§ **JOB 1**: List every poster name that appears in the thread excerpt, each one only once.

Matt DC, Thursday, 11 October 2012 09:38 (thirteen years ago)

the impatience of being almost but not quite in power. give them a workable 50-plus majority in parliament and these fringe nutters will be allowed out to play on big telly

thread lock holiday (Noodle Vague), Thursday, 11 October 2012 09:41 (thirteen years ago)

dominic raab blethering on about the decline of the western work ethic, made me want to do nothing for the rest of my life but slob around in a dressing gown staring vacantly out of the window

Indeed, fuck "working hard", Cameron's never done it so why should the rest of us.

Hello, Good Evening and Expenses (Tom D.), Thursday, 11 October 2012 09:45 (thirteen years ago)

The very idea of Cameron imploring anyone else to work hard is hilarious

Hello, Good Evening and Expenses (Tom D.), Thursday, 11 October 2012 09:51 (thirteen years ago)

the impatience of being almost but not quite in power. give them a workable 50-plus majority in parliament and these fringe nutters will be allowed out to play on big telly

Basically they think that if Cameron had just let them off the leash and allowed them to be as vocally right-wing as they wanted then they'd have won the election outright and there'd be no need to fanny around with the LibDems. I mean it's idiotic but there you go.

Matt DC, Thursday, 11 October 2012 10:01 (thirteen years ago)

I get the idea that with tory conferences i've paid attention to they weren't in power or weren't sure of their power, so they held back a bit on their obnoxious toryness knowing that people will hate them for their actual bullshit. now moreso than ever tho they have their time in the sun, they've had bigger cockups than some noname mp saying stupid shit to the side of a boris speech and they can just blurt out what they've wanted to say for the past 15 years

a hoy hoy, Thursday, 11 October 2012 10:03 (thirteen years ago)

yeah, what's the point of winning if you can't take off your mask and cackle madly?

fish frosch (seandalai), Thursday, 11 October 2012 10:12 (thirteen years ago)

They also know they're preaching to the converted, in this instance.

Matt DC, Thursday, 11 October 2012 10:14 (thirteen years ago)

yes, I guess I'm basically comparing this to the last time they were in power. The Thatcher conferences had some serious headslappers.

Opposition conferences are generally a bit more reined in, unless the party's imploding a la 80s Labour

stet, Thursday, 11 October 2012 10:16 (thirteen years ago)

kinda wish we'd import clint eastwood moments tho

a hoy hoy, Thursday, 11 October 2012 10:27 (thirteen years ago)

§ **LISTED ENTRIES**:

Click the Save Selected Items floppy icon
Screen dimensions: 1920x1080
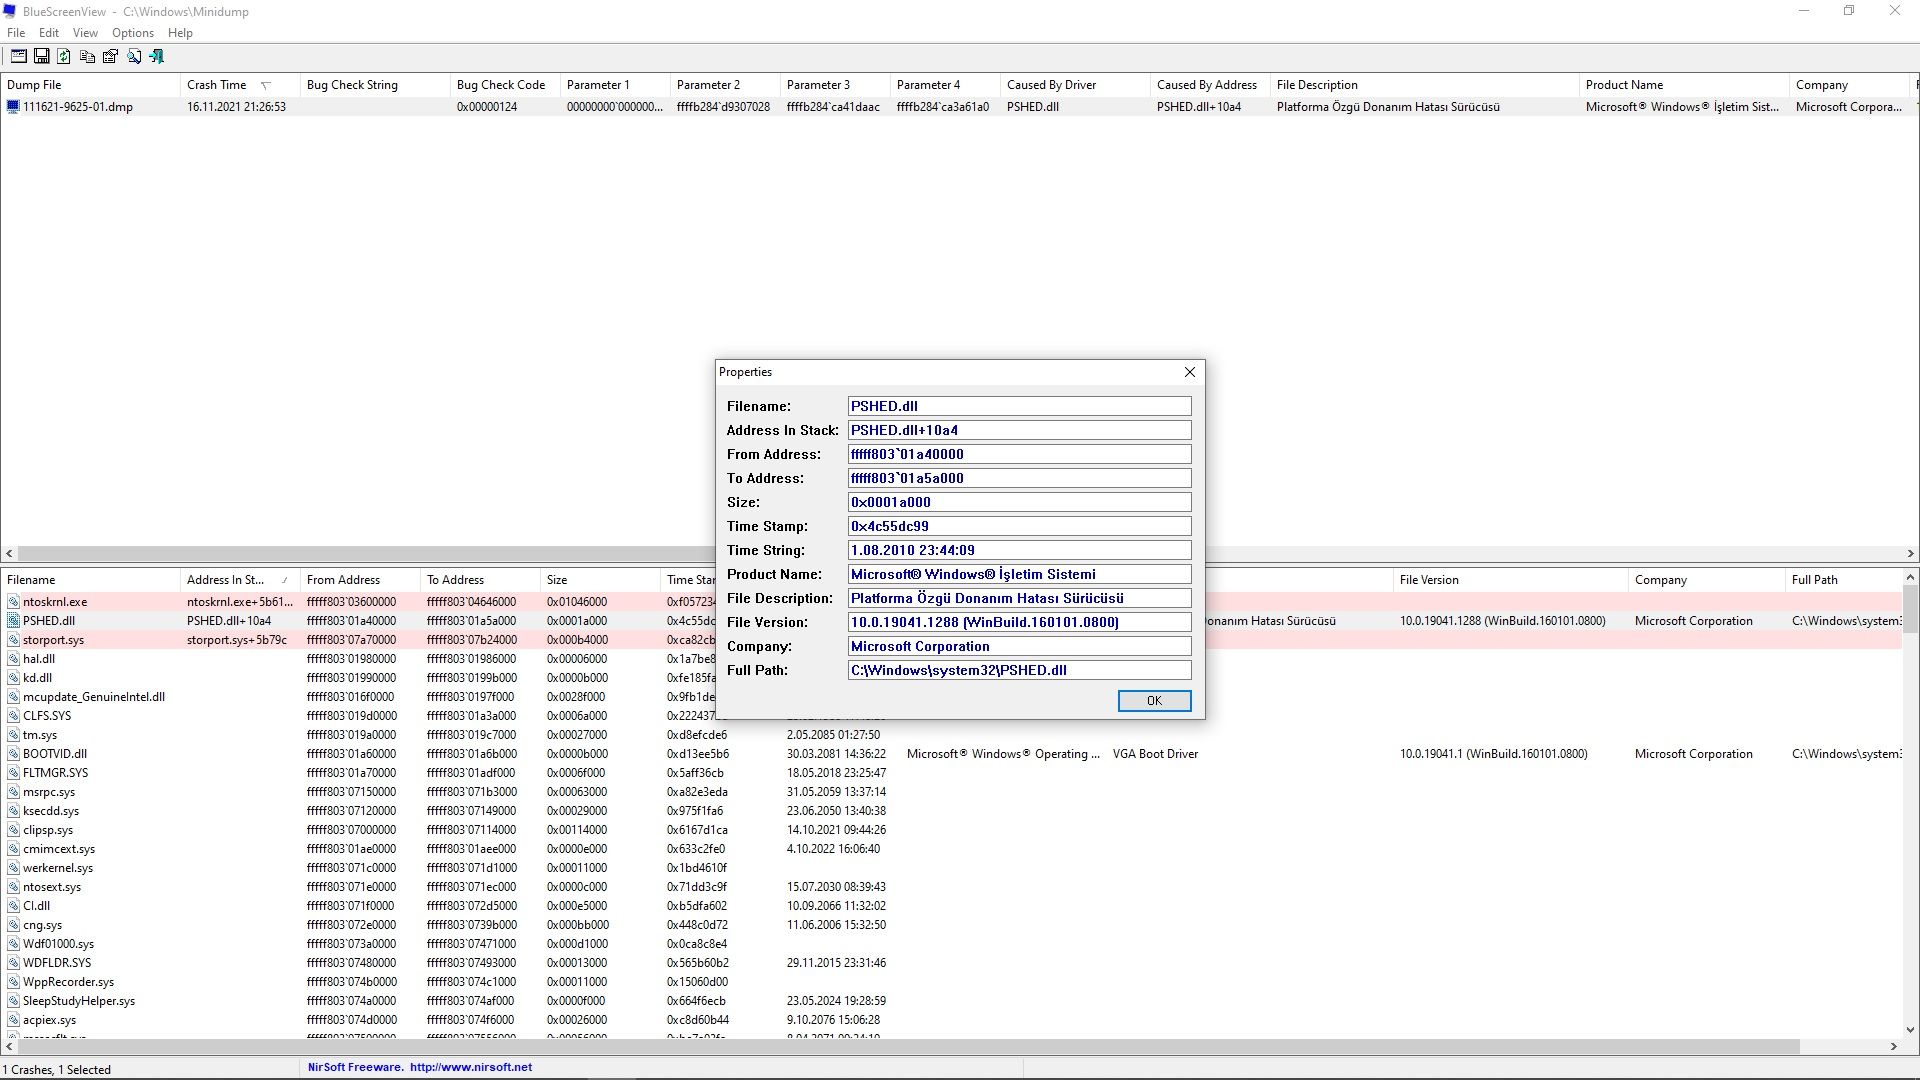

==

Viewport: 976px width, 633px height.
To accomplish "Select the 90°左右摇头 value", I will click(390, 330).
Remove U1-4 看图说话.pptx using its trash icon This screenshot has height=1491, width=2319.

§ **JOB 2**: In the listing, substitute "breadth" for "width" in the lines between the one holding "Viewport: 976px width, 633px height." and the one holding "Remove U1-4 看图说话.pptx", inclusive. Output only those lines.

§ **EXERCISE RESPONSE 1**:
Matt DC
thread lock holiday (Noodle Vague)
Hello, Good Evening and Expenses (Tom D.)
a hoy hoy
fish frosch (seandalai)
stet

§ **EXERCISE RESPONSE 2**:
Viewport: 976px breadth, 633px height.
To accomplish "Select the 90°左右摇头 value", I will click(390, 330).
Remove U1-4 看图说话.pptx using its trash icon This screenshot has height=1491, breadth=2319.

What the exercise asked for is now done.